• [DOCUMENT]:
»»
Et alors que les mouvements alermondialistes d’extrême-gauche s’essoufflaient et se ringardisaient au tournant des années 2010, ce « bain culturel » du Wokisme a été le terreau fertile de leur renouveau. Un nouveau logiciel de pensée, plus radical, dans lequel leur haine de l’Occident, de la Science ou du Capitalisme se trouvait encore plus légitimé.
Selon une étude de Harvard sur les étudiants en science politique du monde entier, 72% d’entre eux penchent à gauche, dont 14% à la gauche radicale. Au Royaume-Uni, un universitaire sur trois (35 %) a avoué s’adonner à « l’autocensure », par crainte de répercussions négatives de la part des autres professeurs ou étudiants (perte de privilèges, rétrogradation voire même d’un préjudice physique). Dans les universités britanniques, 25 % des étudiants ont peur d’exprimer ouvertement leurs opinions. 12 % d’entre eux ont entendu parler d’incidents où la liberté académique a été entravée.
Et c’est précisément cette atmosphère radicale, ce ton directif et cette ambiance délétère que l’on retrouve désormais dans les hautes écoles françaises, jusqu’à Polytechnique.
««
• [DONNÉES FOURNIES]:
»»
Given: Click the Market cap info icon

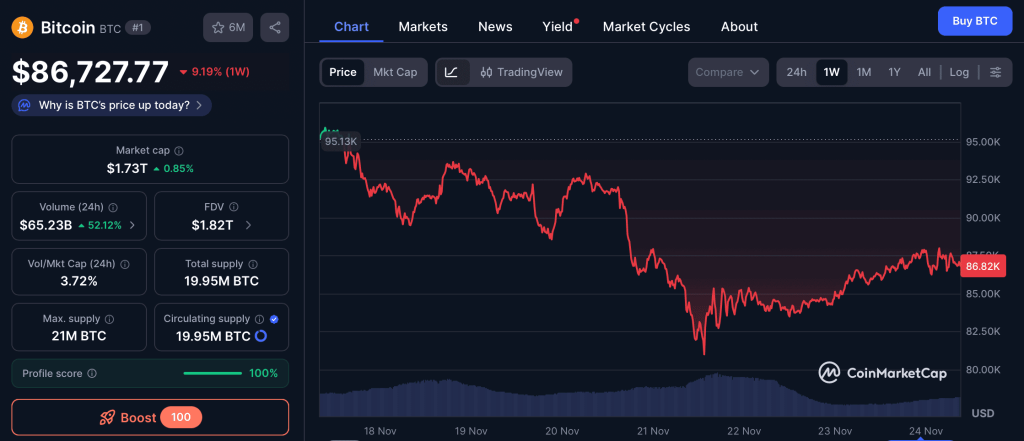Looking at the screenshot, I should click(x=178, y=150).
««
»»
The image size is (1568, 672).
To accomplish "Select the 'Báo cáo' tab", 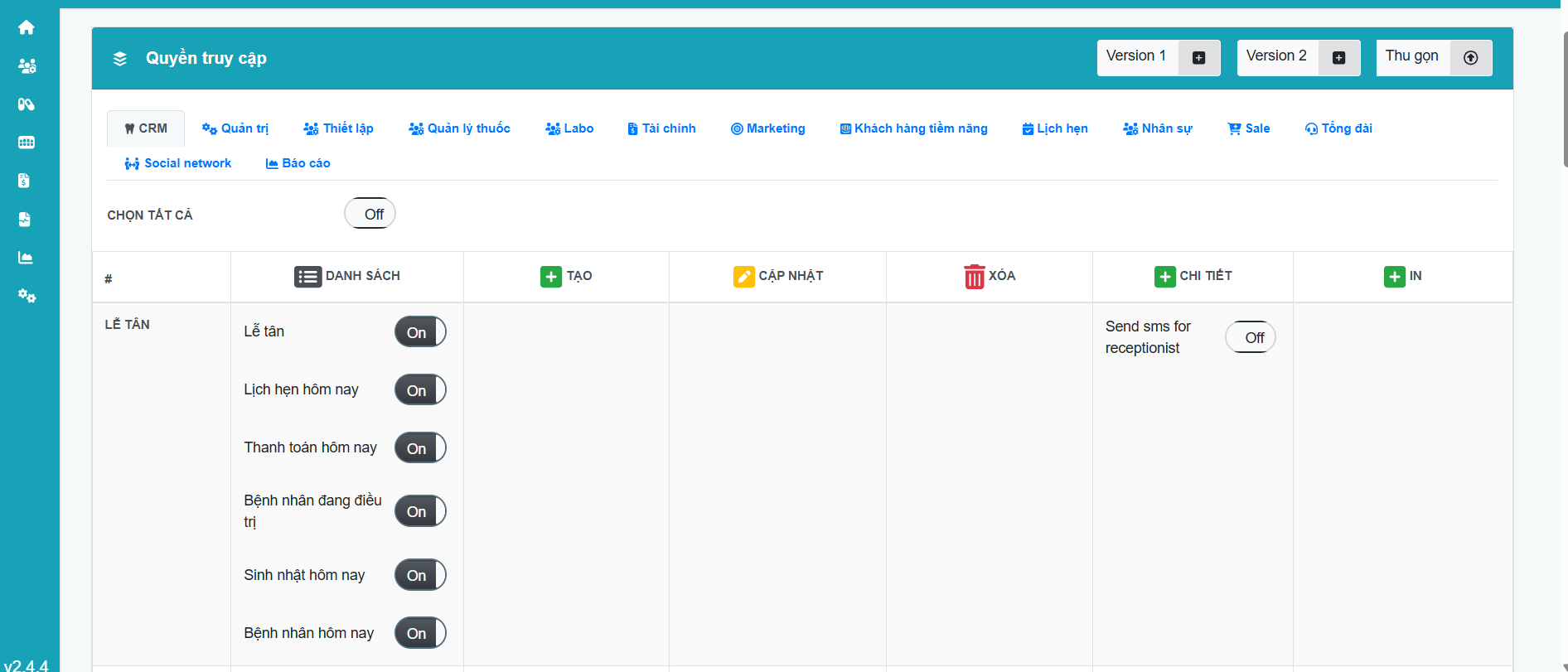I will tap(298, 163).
««
• [OBJECTIF]: Recopiez à l'identique l'intégralité du document sur le wokisme dans les universités.

• [SOLUTION]:
Et alors que les mouvements alermondialistes d’extrême-gauche s’essoufflaient et se ringardisaient au tournant des années 2010, ce « bain culturel » du Wokisme a été le terreau fertile de leur renouveau. Un nouveau logiciel de pensée, plus radical, dans lequel leur haine de l’Occident, de la Science ou du Capitalisme se trouvait encore plus légitimé.
Selon une étude de Harvard sur les étudiants en science politique du monde entier, 72% d’entre eux penchent à gauche, dont 14% à la gauche radicale. Au Royaume-Uni, un universitaire sur trois (35 %) a avoué s’adonner à « l’autocensure », par crainte de répercussions négatives de la part des autres professeurs ou étudiants (perte de privilèges, rétrogradation voire même d’un préjudice physique). Dans les universités britanniques, 25 % des étudiants ont peur d’exprimer ouvertement leurs opinions. 12 % d’entre eux ont entendu parler d’incidents où la liberté académique a été entravée.
Et c’est précisément cette atmosphère radicale, ce ton directif et cette ambiance délétère que l’on retrouve désormais dans les hautes écoles françaises, jusqu’à Polytechnique.